I love the color it gets from the smoke!







So pretty!







I love this pic!







I am thinking that I will do regular belly bacon next.  One of my main goals is to get my posts banner worthy so if anyone out there has any tips, I would greatly appreciate them.  I am trying to improve my photos.  I have requisitioned an old lamp and use it for extra lighting when taking picks so I don't use the flash.  I read on the article about taking better pics that you shouldn't use the flash.  Any other tips would be appreciated!

Bigfish


----------



## africanmeat (Jan 29, 2012)

Wow what a great becon makes me want to  reach and  greb one of them


----------



## nilshoyum (Jan 29, 2012)

Great job their Fishy. I wish I could smoke meat like that here in Saint Paul!

The trick with lighting is to get refelected light a.k.a. indirect light on your meat. Otherwise you get glare and so on. You're doing great though buddy.

You can try filtering lamps by draping a white t-shirt over them or casting the light up on the ceiling. This will work well if you have a white ceiling. 

Keep smoking!

N


----------



## SmokinAl (Jan 29, 2012)

Your BBB looks awesome! It really has a nice color to it!

Great job!


----------



## bigfish98 (Jan 29, 2012)

nilshoyum said:


> Great job their Fishy. I wish I could smoke meat like that here in Saint Paul!
> 
> The trick with lighting is to get refelected light a.k.a. indirect light on your meat. Otherwise you get glare and so on. You're doing great though buddy.
> 
> ...


Thanks Nils,

I never thought about putting a shirt over the lamp.  I will definately try that!  I still think you could get the smoker I have and put it on your balcony.  Look it up.  Masterbuilt Electric 40 inch with window.  300 at Sam's.  If you don't have a Sam's membership, message me and we will talk cause I do.  We can work something out.  With that smoker and an AMNPS, (which you absolutely have to have) you would be set and I don't think anyone would ever know! 

Bigfish


----------



## rbranstner (Jan 29, 2012)

The BBB looks very tasty. It has been over a year now since I made my first BBB. I was going to make another batch but I scored some free bellies so I decided to go that route instead. Looks like you will be set with bacon for a wile.


----------



## big casino (Jan 29, 2012)




----------



## scarbelly (Jan 29, 2012)

That is some great looking Bacon. I think your pics are looking good.


----------



## bigfish98 (Jan 29, 2012)

rbranstner said:


> The BBB looks very tasty. It has been over a year now since I made my first BBB. I was going to make another batch but I scored some free bellies so I decided to go that route instead. Looks like you will be set with bacon for a wile.

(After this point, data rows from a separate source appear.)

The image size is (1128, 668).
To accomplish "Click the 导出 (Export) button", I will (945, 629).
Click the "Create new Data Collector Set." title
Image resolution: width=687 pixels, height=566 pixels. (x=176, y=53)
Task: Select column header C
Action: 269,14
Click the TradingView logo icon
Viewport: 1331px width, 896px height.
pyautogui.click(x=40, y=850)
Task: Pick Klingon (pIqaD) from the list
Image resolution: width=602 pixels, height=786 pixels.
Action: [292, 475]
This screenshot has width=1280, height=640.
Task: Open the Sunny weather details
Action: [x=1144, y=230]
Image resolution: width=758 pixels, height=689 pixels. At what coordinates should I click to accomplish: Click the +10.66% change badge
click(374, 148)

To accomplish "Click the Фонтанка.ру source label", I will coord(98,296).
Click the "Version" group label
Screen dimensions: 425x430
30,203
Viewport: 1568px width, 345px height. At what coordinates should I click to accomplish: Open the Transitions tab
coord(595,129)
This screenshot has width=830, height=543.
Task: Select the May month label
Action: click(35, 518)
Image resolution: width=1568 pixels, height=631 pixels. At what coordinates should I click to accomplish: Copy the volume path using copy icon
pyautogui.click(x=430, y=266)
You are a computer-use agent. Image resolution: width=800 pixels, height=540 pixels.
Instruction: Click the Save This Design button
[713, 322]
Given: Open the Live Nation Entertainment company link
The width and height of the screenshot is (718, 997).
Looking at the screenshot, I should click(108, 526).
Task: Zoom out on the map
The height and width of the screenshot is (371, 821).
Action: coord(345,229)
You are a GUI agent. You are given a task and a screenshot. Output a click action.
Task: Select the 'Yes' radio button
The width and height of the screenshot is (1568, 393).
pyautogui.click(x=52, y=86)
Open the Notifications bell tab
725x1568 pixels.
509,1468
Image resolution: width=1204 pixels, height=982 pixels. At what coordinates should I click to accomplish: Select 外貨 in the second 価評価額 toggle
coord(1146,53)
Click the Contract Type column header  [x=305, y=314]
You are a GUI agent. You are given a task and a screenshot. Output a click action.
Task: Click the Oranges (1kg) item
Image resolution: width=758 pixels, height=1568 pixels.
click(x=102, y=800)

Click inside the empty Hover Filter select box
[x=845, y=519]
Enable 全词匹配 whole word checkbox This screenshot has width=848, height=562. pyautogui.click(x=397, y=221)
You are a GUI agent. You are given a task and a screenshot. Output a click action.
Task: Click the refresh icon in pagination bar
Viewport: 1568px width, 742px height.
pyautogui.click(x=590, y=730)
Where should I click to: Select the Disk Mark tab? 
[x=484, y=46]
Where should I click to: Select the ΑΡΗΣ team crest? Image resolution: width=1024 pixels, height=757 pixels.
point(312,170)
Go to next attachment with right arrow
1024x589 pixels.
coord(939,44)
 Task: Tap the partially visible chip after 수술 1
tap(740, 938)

FREE BELLIES!!  Lucky bastard!


----------



## jrod62 (Jan 29, 2012)

Looks good Thumbs Up
Just order my AMNPS from Todd and its on its way :yahoo:
I got a belly waiting for it to show up.
Might get a butt to add to Bacon making


----------



## mossymo (Jan 29, 2012)

Great looking Buck board once again bigfish!

Have you checked on bellies and other meats at that Clover wholesale in Mandan yet?
 


bigfish98 said:


> FREE BELLIES!!  Lucky bastard!


Ya Ross, fill us in how we can find a deal like that!


----------



## davidhef88 (Jan 29, 2012)

On my to do list. Looks amazing.


----------



## bigfish98 (Jan 29, 2012)

MossyMO said:


> Great looking Buck board once again bigfish!
> Have you checked on bellies and other meats at that Clover wholesale in Mandan yet?
> 
> 
> ...



I will be letting them know tomorrow that I am in need of a case!


----------



## nilshoyum (Jan 30, 2012)

I'll get there someday Fishy!

N


----------



## nilshoyum (Jan 30, 2012)

I'll get there someday Fishy!

N


----------



## nilshoyum (Jan 30, 2012)

I'll get there someday Fishy!

N


----------



## venture (Jan 30, 2012)

Beautiful color and wow, what a lean butt?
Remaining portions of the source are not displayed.